### Material for this exercise
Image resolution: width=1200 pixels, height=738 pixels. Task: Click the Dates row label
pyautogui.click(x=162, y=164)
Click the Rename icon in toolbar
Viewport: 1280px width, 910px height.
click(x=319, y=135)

### Exercise task
Reproduce the lines above word for word, keeping their order and punctuation unchanged.

### The output
Image resolution: width=1200 pixels, height=738 pixels. Task: Click the Dates row label
pyautogui.click(x=162, y=164)
Click the Rename icon in toolbar
Viewport: 1280px width, 910px height.
click(x=319, y=135)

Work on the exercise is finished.